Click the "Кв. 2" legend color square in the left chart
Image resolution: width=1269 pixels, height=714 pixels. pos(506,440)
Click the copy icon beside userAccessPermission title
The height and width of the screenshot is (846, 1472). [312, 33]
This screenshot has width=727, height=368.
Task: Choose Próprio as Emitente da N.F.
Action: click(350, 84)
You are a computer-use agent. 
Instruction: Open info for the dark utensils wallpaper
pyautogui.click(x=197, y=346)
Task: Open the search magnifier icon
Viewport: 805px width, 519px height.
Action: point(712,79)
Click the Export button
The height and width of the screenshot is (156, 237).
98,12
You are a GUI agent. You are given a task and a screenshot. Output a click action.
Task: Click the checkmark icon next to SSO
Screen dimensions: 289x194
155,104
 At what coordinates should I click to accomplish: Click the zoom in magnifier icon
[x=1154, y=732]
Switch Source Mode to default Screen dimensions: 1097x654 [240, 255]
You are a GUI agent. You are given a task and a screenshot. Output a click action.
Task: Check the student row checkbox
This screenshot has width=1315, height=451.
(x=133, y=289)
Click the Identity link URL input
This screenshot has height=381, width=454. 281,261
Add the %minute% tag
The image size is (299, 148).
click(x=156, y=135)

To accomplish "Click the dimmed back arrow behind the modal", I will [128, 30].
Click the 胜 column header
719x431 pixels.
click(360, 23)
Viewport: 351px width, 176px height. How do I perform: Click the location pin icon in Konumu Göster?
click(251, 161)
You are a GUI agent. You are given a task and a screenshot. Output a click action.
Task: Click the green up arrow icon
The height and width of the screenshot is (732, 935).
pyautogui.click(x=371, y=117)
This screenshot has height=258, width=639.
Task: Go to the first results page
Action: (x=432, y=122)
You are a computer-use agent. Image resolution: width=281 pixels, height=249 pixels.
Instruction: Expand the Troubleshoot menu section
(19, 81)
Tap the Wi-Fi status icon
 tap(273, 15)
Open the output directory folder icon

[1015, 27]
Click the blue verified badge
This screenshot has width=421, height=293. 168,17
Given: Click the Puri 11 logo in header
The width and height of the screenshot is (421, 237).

· · · ·

→ Your assignment
What lines in the data hold the word "arrow"? Return them.

→ Expected output
To accomplish "Click the dimmed back arrow behind the modal", I will [128, 30].
Task: Click the green up arrow icon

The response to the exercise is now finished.